|
|
|
|
|
by heavenlyhash
2992 days ago
|
|
I think part of the insidiousness of exceptions is that we're tempted to think there's a way to use them that's not as a flow control mechanism. And there isn't. That's what they do: _alter flow_. A sibling comment hints at the way out: > For exceptions to work predictably, all mutation within a try-catch block should be captured in a transaction that can be rolled back. The instant an exception can be raised from an area in code is the instant you need to make that entire area into functionally-pure side-effect-free logic, so that you can reason about it even when the exception is raised. And then you've got a function that could just as well return an Either<Result, Error> -- what a strange "coincidence"! |
|
I mean, that would be lovely, but is really only feasible for exceptions raised from code that is operating exclusively on values in memory (NPEs, for example). Rather a lot of exceptions are raised from necessarily side-effectful operations, especially those dealing with I/O.

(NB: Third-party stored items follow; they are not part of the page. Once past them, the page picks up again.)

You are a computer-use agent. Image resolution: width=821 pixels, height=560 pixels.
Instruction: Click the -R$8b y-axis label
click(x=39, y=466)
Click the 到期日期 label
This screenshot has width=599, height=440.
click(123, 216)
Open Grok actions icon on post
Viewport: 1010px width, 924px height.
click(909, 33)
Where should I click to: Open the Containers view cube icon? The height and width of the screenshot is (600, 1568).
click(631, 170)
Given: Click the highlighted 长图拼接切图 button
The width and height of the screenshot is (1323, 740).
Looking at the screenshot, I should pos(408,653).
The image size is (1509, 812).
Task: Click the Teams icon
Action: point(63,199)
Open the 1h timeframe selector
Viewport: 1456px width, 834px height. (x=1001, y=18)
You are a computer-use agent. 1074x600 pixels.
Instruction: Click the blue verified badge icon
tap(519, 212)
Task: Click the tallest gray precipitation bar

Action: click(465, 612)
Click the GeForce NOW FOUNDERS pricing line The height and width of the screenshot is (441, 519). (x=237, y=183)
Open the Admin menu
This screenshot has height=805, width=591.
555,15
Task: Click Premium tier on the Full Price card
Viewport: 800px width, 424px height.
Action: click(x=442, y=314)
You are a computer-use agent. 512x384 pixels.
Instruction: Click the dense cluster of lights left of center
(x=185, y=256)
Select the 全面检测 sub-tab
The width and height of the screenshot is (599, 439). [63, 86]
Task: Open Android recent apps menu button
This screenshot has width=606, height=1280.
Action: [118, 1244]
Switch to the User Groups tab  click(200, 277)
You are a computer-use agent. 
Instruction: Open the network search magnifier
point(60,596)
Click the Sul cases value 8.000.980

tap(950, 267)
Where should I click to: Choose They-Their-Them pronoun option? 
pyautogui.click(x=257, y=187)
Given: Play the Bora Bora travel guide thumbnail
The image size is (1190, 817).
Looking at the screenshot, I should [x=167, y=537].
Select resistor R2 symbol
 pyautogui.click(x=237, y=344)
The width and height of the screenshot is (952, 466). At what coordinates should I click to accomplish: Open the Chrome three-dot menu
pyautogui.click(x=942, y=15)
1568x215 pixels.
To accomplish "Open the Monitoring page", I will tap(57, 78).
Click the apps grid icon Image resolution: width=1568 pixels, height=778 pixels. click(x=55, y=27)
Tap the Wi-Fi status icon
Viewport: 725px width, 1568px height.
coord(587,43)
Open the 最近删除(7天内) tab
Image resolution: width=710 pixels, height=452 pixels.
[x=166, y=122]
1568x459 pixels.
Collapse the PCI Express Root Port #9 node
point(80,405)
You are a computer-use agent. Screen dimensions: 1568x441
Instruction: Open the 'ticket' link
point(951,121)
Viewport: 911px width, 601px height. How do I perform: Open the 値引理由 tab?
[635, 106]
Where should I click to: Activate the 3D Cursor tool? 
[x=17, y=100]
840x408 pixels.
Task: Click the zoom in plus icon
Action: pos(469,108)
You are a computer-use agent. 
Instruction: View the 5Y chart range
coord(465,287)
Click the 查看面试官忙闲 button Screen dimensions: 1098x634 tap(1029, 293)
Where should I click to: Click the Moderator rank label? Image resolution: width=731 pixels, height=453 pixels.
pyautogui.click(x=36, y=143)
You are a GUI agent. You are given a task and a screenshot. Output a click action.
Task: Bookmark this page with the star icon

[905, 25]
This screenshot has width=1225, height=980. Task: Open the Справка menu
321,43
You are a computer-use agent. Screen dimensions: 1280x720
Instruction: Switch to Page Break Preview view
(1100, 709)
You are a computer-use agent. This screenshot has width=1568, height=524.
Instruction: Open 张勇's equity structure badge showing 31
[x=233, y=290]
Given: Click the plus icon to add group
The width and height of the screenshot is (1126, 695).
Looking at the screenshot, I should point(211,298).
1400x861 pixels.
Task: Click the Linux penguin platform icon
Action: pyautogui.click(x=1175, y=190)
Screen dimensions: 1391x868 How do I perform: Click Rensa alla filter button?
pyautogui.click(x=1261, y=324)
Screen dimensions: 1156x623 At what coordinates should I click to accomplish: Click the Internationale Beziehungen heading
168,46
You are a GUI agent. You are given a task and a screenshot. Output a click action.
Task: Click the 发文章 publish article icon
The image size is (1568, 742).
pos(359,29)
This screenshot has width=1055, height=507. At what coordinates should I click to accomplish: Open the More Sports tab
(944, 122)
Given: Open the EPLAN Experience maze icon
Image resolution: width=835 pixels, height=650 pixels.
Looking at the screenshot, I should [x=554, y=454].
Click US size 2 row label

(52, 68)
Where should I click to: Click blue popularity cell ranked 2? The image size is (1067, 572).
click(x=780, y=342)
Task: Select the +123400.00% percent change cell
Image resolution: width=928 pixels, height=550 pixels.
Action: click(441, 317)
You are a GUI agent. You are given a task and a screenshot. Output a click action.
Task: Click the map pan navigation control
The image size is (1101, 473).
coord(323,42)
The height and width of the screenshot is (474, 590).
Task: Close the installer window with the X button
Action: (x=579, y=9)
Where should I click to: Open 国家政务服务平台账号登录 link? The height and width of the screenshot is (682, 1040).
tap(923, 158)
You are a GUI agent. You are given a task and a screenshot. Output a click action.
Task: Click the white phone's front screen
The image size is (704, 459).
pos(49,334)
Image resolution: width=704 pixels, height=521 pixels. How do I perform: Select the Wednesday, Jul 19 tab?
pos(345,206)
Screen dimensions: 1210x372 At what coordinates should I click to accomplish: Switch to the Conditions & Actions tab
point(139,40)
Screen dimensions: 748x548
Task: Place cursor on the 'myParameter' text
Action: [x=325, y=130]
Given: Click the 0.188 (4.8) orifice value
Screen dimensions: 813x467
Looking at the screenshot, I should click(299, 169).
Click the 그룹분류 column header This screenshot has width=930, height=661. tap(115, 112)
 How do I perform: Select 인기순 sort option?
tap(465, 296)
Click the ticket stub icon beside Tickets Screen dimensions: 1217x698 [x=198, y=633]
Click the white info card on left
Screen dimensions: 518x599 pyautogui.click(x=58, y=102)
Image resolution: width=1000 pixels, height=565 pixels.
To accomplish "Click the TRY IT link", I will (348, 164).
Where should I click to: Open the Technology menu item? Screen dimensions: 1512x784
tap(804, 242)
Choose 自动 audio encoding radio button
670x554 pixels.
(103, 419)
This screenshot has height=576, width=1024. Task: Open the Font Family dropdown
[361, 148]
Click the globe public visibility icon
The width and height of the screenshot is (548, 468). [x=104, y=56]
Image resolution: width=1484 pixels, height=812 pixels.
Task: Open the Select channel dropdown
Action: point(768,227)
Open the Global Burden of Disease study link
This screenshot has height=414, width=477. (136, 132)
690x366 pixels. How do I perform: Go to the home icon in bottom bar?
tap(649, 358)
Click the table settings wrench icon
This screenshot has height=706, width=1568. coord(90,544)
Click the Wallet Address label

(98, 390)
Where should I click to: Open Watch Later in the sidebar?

Since you can't predict the future, you can't guarantee purity/transactionality of code that raises that kind, so saying "code should be pure when it can throw" is a true-but-impossible statement. That's why most languages with an emphasis on purity tend to eschew exceptions and/or invert control flow such that effectful stuff happens externally to the functions handling its output (e.g. the Maybe or IO monads).